Ran the neighborhood haunted house.
And later started a babysitting service.
At 16, she faced a life altering tragedy.
3/ Her best friend was run over and killed by a car right in front of her.
That same year, her parents divorced.
Later, both her prom dates independently died.
These experiences gave her a unique urgency for life.
But immediately, she went nowhere...
4/ After college, she failed the LSAT twice.
She got a job at Disney world and absolutely hated it.
Finally, she found a job and was good at it: hustling.
In 1992, Sara started selling fax machines door to door.
There, she built and honed her greatest skill:
5/ Cold calling.
“They gave me a cubicle, a phone book and a territory of four zip codes in Clearwater and said, ‘Now go sell $20,000 of fax machines a month door-to-door.”
She was so good that they made her a trainer in just a few years,
One day, inspiration struck!
6/ Selling door to door, she noticed how much firmer she looked and felt in panty hose.
But they were uncomfortable, hot and had a huge ugly seam.
That night, she cut off the feet and wore them under a pair of pants to a party.
They still needed work, but Sara was inspired…
7/ She took her $5k in savings and for the next 2 years worked 9-5 at her day job while working 5-? on the new business
She taught herself to write a patent since the lawyers wanted $3K+ to do it - her entire savings!
It was accepted. Now all she needed was a manufacturer...
8/ Sara began cold calling hosiery mills around the US, no one would even speak with her.
Most were in North Carolina, so she drove out and went door to door.
Still, nothing. They wouldn't even see her.
2 weeks after she got home, one mill owner called her back…
9/ He had run the idea past his daughters and they loved it.
Then Sara began to see the big problem:
Panty Hose were being made by MEN for WOMEN.
Sara puts it best: “Our pantyhose had been so uncomfortable for so long because the people making them aren't wearing them...
10/ ...they took the same size waistband and put it on every pair… I also learned that they were putting a tiny rubber cord inside of our waistbands. I immediately said ‘We have been miserable, we can't breathe, we're cutting our waistbands. ...that was the first change I made.
11/ ...the way that they did sizing just blew me away. They had these plastic forms in their mill, and they would put the product up on the form and they'd all stand back and go ‘Yep, that's a medium.’ I'm like, ‘Ask her how she feels.’ And they just looked at me.”
12/” So, with Spanx, I started testing my prototypes on real women, my mom, my grandmother, all my friends.”
Sara knew she had a winning product, but no one knew about it yet.
She fell back on her best skill: cold calling.

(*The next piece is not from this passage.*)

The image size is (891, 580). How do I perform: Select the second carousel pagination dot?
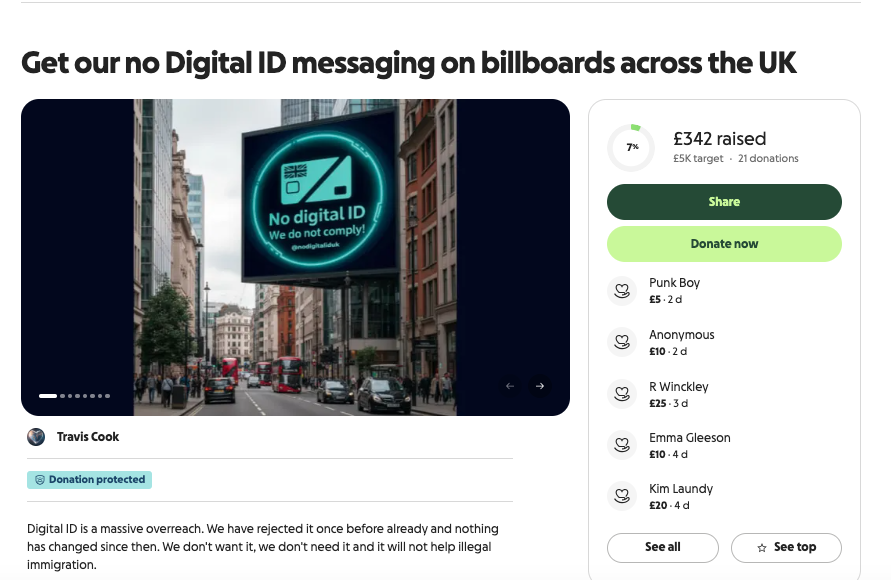[x=63, y=396]
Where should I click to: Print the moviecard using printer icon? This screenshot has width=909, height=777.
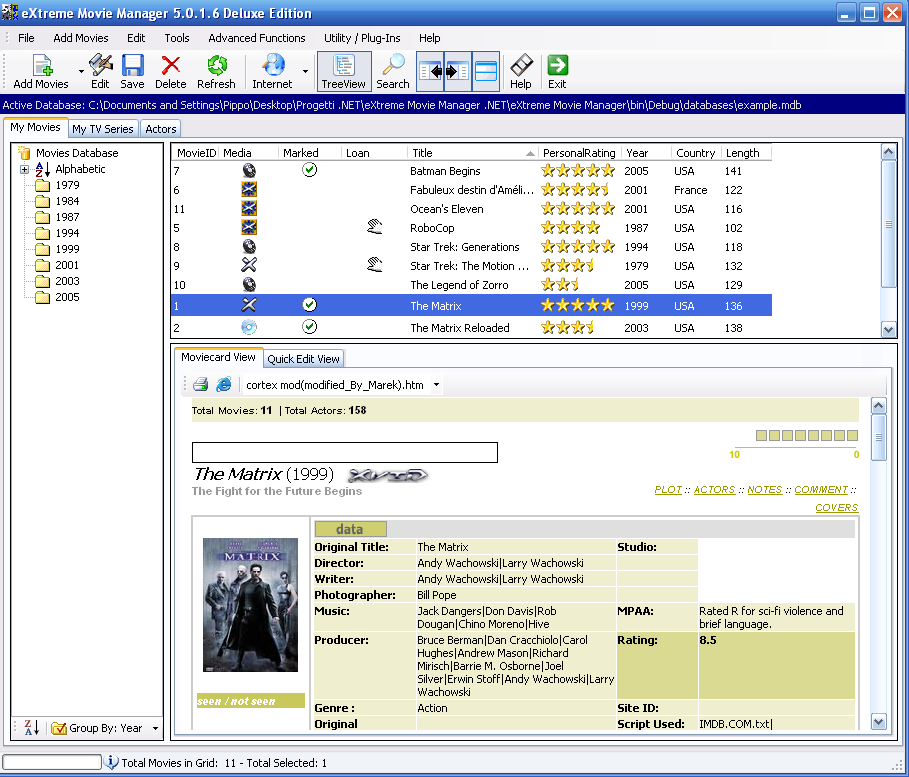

She called every dept store.
13/ After a few weeks, she eventually got the name of the hosiery buyer at Neiman Marcus, but they weren’t interested.
When Sara offered to fly out to Dallas, they agreed to give her 10 minutes.
But the buyer wasn't getting it. Sara Panicked...
14/ Out of desperation, she begged: "will you please try it on?"
The buyer agreed, and immediately it clicked!
Spanx was in Neiman Marcus.
Bloomingdales, Saks, and Bergdorfs quickly followed but it took another year until Spanx hit it big...
15/ Spanx’s big break came in 2000:
Knowing that Oprah cut the feet off of her hose, Sara had been Spanx samples.
In Oct she got the call:
Spanx would be on Oprah’s Favorite Things. Be ready for a lot online orders.
The only problem, Spanx didn’t have a website…
16/ Sara had two weeks. She quickly put up a site.
Just a package photo and a buy button for $18/month. It was bare bones, but worked perfectly.
When the show aired, Sara sold out their entire stock.
2000 closed with $10,000,000 in sales!
But Oprah was just the beginning...
17/ QVC agreed to have her on and Sara sold over 8,000 pairs in under 5 minutes.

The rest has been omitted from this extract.